Dijital ikiz teknolojisi, geçmiş kayıtların yanı sıra makinelerin kendisinden gelen canlı sensör bilgilerini kullanarak gerçek kovalı elevatorların çalışan kopyalarını oluşturur. Bu sanal modeller, ekipmanın farklı ağırlıklar, ısı değişimleri ve içlerinden geçen çeşitli malzemelerle başa çıkarken nasıl performans gösterdiğini gösterir. Sahada yapılan testlere göre, parçaların ne zaman aşınmaya başlayabileceği ya da tamamen arızalanabileceği durumları onda dokuzu doğru tahmin edebilir. Teknisyenler artık katı bakım takvimlerini değil, makinenin içinde gerçekten olanlara göre servis planlarını ayarlarlar ve bu doğal olarak bu varlıkların kullanım ömrünü uzatır. Sistem ayrıca yedek parçalara ihtiyaç duyulmasından aylar önce hangi parçaların gerekli olacağını önceden görür; bu yaklaşım birçok işletmede depo masraflarını yaklaşık %30 oranında azaltırken kritik bileşenlerin her zaman elde bulunmasını sağlar. Bu tür bir öngörü, küçük sorunların sürekli üretim hatlarında büyük arızalara dönüşmesini engeller ve kesintisiz çalışma son derece önemli olan tesislerde büyük fark yaratır.
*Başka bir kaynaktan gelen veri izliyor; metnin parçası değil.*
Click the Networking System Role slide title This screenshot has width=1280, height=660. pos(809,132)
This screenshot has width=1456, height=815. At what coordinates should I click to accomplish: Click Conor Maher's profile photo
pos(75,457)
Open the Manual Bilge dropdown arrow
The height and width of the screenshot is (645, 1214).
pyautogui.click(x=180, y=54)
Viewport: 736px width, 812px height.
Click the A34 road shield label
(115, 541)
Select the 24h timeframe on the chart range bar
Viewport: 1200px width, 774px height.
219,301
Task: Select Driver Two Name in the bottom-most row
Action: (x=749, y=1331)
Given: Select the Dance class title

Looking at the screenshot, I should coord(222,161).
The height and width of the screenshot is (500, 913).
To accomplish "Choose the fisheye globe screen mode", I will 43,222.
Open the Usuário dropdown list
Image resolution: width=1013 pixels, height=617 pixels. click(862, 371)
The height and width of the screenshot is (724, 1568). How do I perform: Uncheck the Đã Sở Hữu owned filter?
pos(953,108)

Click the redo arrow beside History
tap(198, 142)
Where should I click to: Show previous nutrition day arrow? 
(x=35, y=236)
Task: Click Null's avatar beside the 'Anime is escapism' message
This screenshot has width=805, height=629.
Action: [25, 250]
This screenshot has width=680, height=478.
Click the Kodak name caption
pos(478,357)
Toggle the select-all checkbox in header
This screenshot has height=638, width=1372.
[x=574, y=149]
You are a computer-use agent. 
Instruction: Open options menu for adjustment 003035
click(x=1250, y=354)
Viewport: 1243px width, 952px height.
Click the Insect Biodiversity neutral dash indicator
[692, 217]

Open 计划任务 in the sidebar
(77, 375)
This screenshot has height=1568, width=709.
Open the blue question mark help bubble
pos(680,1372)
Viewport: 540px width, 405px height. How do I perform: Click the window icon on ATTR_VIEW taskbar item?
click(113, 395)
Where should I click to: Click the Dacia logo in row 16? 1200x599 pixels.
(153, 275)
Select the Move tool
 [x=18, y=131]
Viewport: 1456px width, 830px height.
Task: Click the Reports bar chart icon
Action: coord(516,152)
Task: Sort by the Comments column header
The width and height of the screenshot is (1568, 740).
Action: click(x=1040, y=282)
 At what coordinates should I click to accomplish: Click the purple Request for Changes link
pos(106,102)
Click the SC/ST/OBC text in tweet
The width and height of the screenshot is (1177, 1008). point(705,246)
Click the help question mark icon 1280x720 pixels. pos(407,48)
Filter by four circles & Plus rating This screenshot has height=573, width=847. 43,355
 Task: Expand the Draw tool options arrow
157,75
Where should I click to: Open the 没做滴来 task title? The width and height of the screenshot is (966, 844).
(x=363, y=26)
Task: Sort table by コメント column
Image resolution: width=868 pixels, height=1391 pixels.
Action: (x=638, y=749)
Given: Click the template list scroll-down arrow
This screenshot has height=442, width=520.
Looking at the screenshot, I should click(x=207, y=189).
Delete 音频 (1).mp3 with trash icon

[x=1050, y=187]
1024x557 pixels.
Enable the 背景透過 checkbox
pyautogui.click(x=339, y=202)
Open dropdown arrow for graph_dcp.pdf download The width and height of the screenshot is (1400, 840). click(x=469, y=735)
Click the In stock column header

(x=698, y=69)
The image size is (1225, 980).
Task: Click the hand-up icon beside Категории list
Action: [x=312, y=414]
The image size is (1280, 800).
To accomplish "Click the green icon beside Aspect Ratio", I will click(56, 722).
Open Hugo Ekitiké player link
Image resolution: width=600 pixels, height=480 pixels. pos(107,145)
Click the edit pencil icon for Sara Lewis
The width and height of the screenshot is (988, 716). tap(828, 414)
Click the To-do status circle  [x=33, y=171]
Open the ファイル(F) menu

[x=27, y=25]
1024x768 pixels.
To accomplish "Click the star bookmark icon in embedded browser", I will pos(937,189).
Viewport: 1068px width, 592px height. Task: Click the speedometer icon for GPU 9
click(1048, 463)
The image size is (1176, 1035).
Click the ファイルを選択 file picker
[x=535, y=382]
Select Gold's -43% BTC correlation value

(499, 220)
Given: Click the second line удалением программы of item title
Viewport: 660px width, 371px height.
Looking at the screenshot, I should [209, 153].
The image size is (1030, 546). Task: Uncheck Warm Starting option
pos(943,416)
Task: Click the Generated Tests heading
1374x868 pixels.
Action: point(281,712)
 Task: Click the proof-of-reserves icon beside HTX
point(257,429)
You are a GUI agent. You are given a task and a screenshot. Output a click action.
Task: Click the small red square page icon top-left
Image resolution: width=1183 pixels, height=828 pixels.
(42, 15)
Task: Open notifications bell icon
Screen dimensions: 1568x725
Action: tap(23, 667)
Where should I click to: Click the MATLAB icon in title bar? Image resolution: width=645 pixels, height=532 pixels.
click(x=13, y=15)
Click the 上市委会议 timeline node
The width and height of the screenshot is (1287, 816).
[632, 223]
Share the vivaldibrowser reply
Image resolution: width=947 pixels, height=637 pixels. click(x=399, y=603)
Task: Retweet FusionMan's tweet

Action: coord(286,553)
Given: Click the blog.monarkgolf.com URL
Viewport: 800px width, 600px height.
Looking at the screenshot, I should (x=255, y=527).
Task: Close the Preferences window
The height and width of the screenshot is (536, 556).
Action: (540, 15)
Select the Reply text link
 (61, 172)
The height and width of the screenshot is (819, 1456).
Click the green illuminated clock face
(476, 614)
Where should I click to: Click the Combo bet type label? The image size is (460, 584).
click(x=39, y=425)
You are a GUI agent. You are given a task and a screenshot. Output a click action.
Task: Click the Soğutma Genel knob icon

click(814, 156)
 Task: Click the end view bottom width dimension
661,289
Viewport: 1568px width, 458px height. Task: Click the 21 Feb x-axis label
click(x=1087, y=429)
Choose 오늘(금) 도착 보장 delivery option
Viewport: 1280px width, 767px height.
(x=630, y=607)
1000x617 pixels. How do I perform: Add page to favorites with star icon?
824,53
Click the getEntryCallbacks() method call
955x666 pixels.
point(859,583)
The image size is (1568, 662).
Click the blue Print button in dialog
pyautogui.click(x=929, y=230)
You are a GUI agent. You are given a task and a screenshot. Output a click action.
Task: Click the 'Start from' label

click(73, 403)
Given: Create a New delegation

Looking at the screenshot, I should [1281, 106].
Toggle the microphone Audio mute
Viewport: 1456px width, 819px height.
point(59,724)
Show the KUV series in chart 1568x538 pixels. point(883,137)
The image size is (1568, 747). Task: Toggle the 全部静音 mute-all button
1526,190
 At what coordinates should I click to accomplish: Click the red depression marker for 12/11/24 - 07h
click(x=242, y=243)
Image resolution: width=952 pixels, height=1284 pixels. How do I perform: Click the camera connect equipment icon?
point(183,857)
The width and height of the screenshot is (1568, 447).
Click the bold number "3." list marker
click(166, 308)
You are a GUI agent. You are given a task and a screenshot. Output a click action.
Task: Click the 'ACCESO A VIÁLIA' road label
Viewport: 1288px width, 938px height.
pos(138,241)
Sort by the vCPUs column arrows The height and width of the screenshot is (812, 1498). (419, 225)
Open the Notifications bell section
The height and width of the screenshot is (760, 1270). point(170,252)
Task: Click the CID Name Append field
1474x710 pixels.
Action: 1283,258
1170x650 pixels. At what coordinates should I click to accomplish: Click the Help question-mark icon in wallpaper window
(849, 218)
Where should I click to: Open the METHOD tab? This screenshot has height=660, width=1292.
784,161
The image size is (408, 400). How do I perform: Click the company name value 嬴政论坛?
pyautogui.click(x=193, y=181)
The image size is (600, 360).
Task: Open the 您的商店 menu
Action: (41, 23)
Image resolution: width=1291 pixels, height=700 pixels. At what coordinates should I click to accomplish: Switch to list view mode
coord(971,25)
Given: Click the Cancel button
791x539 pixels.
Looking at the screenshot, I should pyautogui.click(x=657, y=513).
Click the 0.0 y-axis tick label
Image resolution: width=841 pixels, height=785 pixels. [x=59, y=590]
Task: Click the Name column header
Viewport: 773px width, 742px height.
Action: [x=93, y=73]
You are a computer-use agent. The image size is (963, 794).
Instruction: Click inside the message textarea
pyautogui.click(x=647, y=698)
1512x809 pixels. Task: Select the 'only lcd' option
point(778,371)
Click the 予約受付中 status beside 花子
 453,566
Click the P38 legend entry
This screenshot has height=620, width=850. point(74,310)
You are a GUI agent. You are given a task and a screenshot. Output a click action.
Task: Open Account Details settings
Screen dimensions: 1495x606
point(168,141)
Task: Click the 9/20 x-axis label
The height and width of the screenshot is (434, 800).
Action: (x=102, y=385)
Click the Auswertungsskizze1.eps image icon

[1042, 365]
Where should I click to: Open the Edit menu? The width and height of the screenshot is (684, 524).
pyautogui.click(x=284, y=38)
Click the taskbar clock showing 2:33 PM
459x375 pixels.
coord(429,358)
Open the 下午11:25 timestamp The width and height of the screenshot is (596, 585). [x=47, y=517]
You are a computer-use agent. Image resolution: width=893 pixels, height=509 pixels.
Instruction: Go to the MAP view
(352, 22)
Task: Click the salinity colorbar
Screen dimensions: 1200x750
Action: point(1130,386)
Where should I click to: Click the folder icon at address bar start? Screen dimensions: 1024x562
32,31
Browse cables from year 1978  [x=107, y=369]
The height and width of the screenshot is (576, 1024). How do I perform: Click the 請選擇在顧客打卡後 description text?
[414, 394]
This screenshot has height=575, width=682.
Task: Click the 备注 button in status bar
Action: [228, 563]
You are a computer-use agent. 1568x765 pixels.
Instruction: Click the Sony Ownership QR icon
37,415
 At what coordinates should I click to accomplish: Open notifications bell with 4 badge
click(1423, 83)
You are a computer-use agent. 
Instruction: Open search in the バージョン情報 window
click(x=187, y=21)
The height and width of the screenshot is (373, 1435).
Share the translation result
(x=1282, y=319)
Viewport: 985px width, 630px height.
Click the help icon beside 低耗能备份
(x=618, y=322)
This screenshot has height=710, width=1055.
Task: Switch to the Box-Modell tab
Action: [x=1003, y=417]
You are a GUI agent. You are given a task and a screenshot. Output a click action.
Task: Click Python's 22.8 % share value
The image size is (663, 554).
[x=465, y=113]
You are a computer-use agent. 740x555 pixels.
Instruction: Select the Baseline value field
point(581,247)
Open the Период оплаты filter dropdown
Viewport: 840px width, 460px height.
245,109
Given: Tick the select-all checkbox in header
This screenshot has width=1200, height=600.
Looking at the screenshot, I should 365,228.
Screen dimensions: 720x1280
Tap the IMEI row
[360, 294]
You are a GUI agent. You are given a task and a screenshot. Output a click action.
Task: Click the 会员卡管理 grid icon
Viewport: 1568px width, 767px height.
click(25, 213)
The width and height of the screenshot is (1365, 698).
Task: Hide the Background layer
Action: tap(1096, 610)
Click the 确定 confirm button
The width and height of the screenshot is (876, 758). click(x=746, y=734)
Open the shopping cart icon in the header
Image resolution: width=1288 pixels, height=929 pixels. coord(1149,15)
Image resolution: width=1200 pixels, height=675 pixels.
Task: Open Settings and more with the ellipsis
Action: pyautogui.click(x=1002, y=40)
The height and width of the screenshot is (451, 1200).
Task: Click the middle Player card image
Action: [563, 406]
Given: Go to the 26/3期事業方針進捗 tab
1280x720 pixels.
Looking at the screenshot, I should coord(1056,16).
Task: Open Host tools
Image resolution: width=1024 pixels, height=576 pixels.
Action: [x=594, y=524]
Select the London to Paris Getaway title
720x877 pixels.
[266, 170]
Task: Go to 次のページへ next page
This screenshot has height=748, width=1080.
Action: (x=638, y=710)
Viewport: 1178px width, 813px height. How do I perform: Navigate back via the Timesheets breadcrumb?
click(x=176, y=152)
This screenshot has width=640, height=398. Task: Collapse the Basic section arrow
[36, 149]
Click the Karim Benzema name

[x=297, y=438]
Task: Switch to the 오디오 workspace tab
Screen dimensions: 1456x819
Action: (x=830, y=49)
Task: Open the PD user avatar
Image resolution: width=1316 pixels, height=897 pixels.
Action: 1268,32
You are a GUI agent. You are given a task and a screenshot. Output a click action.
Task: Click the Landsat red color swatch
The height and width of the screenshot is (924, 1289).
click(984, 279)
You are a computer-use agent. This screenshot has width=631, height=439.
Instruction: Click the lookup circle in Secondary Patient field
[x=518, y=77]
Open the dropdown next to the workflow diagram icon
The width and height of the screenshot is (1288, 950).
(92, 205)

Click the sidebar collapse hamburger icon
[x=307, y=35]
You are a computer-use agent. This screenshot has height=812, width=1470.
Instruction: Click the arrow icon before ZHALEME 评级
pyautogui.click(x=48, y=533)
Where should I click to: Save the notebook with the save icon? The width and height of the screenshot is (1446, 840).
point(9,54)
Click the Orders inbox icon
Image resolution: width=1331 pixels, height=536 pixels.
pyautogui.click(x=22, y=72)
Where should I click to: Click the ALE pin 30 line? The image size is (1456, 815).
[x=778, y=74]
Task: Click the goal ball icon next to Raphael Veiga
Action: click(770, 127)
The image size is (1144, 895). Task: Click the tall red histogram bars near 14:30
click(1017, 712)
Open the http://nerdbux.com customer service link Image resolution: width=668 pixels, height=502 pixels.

Santrifüj boşaltmalı kovalı elevatorlar hızlı çalışır ve saatte 250 tondan fazla taşıma yapabilen dayanıklı peletlenmiş yemler için idealdir. Küçük yapıları, alanın sınırlı olduğu fabrikalarda kullanılmasını da kolaylaştırır. Ancak boşaltım sırasında daha fazla darbe oluşturdukları için kırılgan veya ısıya duyarlı malzemeler için uygun değildir.
Sürekli boşaltmalı elevatorlar, saniyede bir metreden düşük hızlarda, malzemelerin yerçekimiyle kovalar arasında yavaşça düşmesine olanak tanır ve bu da toz ile ısı oluşumunu azaltır. Kırılgan veya ısıya duyarlı hammaddeler için tercih edilir ve ürün bütünlüğü ile işyeri güvenliği sağlanır.
Dökme açısı, aşındırıcılık, nem içeriği ve partikül boyutu gibi özellikler, kepçe vinç tasarımını etkiler. Daha dik açılar özel kepçe şekilleri gerektirir ve aşındırıcı malzemeler daha hızlı aşınmaya neden olarak takviyeli kaplamaları gerekli kılar. Nem ve partikül boyutu, kepçenin dolum oranlarını ve dökülme riskini etkiler.